Kf’[M]2-(Kf’(Cm-Cy)-1)[M]-Cm = 0
[M]2+((Cy-Cm)+1/Kf’)[M]-Cm/Kf’ = 0 …⑨
二次方程式の解の公式により[M]を求めます。
[M]
= {(Cm-Cy-1/Kf’)+√((Cm-Cy-1/Kf’)2+4Cm/Kf’)}/2 …⑩
ここで、
Cm = CmoVm/(V+T) …③
Cy = CyoT/(V+T) …④
Tを与えて③, ④式からCm, Cyを求めて⑩式に代入すると、pM(=-log[M])を求めることができ、滴定曲線(T-pM)を描くことができます(*6)。

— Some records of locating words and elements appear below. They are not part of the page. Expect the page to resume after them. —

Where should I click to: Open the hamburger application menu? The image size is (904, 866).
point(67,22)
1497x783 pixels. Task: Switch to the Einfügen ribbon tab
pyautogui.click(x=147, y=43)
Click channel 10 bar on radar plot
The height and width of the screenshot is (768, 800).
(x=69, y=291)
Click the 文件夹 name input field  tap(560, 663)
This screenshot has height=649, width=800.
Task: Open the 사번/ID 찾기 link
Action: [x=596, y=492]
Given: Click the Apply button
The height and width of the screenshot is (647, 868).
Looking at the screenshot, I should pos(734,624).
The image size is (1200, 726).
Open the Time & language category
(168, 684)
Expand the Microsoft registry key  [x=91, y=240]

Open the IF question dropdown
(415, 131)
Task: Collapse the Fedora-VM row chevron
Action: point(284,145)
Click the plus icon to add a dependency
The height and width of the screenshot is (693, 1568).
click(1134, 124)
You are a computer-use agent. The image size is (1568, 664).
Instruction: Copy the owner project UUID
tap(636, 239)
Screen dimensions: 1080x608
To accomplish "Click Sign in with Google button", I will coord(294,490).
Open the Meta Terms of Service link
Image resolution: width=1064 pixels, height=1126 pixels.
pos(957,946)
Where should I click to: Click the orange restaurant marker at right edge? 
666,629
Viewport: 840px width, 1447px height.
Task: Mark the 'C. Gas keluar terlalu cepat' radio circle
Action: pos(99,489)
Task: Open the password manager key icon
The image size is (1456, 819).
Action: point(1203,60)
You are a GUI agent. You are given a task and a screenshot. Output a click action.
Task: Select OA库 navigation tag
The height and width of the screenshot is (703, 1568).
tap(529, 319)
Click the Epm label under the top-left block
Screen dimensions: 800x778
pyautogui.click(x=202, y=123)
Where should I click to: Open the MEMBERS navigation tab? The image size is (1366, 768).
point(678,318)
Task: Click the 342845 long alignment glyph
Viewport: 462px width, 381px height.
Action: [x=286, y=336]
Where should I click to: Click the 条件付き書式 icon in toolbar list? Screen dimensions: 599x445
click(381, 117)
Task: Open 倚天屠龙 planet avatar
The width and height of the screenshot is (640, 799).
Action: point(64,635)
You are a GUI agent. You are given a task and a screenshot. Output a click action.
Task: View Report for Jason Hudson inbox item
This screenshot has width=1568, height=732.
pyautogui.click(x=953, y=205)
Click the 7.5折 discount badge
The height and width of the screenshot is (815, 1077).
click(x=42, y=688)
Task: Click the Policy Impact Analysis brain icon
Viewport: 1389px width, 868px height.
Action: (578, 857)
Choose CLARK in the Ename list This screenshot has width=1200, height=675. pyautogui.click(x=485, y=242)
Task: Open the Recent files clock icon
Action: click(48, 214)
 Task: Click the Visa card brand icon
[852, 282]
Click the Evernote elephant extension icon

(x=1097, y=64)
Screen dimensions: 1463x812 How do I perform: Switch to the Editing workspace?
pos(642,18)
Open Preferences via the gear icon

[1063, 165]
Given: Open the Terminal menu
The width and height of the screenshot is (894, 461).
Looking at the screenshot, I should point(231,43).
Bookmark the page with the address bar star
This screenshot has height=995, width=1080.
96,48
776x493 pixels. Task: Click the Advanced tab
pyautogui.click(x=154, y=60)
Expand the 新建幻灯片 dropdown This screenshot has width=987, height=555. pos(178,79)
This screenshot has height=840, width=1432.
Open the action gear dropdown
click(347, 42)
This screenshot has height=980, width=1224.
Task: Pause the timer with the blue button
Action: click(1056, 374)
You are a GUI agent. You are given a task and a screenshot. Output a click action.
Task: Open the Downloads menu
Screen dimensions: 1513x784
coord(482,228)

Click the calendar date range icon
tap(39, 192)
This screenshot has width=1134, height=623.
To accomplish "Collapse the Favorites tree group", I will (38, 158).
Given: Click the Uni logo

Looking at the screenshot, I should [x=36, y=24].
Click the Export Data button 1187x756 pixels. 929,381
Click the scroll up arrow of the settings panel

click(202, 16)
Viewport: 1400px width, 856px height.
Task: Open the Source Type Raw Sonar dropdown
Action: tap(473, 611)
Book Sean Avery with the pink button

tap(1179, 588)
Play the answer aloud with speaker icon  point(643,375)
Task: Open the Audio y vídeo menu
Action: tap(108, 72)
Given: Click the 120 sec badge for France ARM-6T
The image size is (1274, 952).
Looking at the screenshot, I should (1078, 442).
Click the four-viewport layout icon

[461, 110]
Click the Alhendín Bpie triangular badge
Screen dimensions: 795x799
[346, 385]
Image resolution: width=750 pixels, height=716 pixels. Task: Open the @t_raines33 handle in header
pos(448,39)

(*6) ⑧式または⑨式について、二分法やMIN法を用いて解くことも可能である。
<pMを与えてTを求める方法>
別法として、③, ④式を⑧式に代入して、
CyoT/(V+T) = (CmoVm/(V+T)-[M])(1+Kf’[M])/(Kf’[M]) …⑪
⑪式からTについて求めると、
T = {(CmoVm-[M]V)(1+Kf’[M])}/{[M](1+Kf’[M]+Kf’Cyo)} …⑫
この式がpM(=-log[M])を与えてTを求めるときの関係式です。
pMの値を与えると[M]=10-pMからTを求めることができ、滴定曲線(T-pM)を描くことができます。
<滴定曲線の例>
Cmo=0.01 mol/Lの金属イオン(logKf=10とする)を含む溶液Vm=20 mLに緩衝液(pH=12)を加えてV=50 mLにしたあと、Cyo 0.01 mol/LのEDTAで滴定したとき(滴下量:T mL)の滴定曲線を求めます。計算結果(抜粋)を図-4(⑩式使用)および 図-5(⑫式使用)に示します。作成した滴定曲線を図-6に示します。
<<条件生成定数について>>
以上の取り扱いにおいては、条件生成定数を
Kf’ = [MY]/([M][Y’])
として、滴定曲線の関係式(T-pM)を導きました。
つまり、Mn+と結合していない遊離のEDTAに関して、H4Y, H3Y-,
H2Y2-, HY3-, Y4-の5種類の化学種が存在することを想定しています。
一方、Y4-と結合していない金属イオンとしては、Mn+だけしか想定していません。しかし、実際には、Y4-と結合していない金属化学種としてはMn+以外にもM(OH), M(OH)2,
…といった水酸化物や他の配位子Lと結合したML, ML2,…といった化学種が存在する場合もあります。
したがって、このような場合、
[M’] = [M]+[MOH]+[M(OH)2]+…+[ML]+[ML2]+…
として、新たな条件生成定数Kf’’を考える必要があります。
Kf’’ = [MY]/([M’][Y’])
さらに、MYについても、場合によってMHYやM(OH)Yといった化学種も存在するので、このような場合は、
[MY’] = [MY]+[MHY]+[M(OH)Y]+…
Kf’’’ = [MY’]/([M’][Y’])
を用いる必要があります。
また、場合によっては多核錯体が生成する可能性もあります。このような複雑な平衡を解析するときは上記の関係式(⑩または⑫)では不十分であり、エクセルのソルバーの使用が有効となります。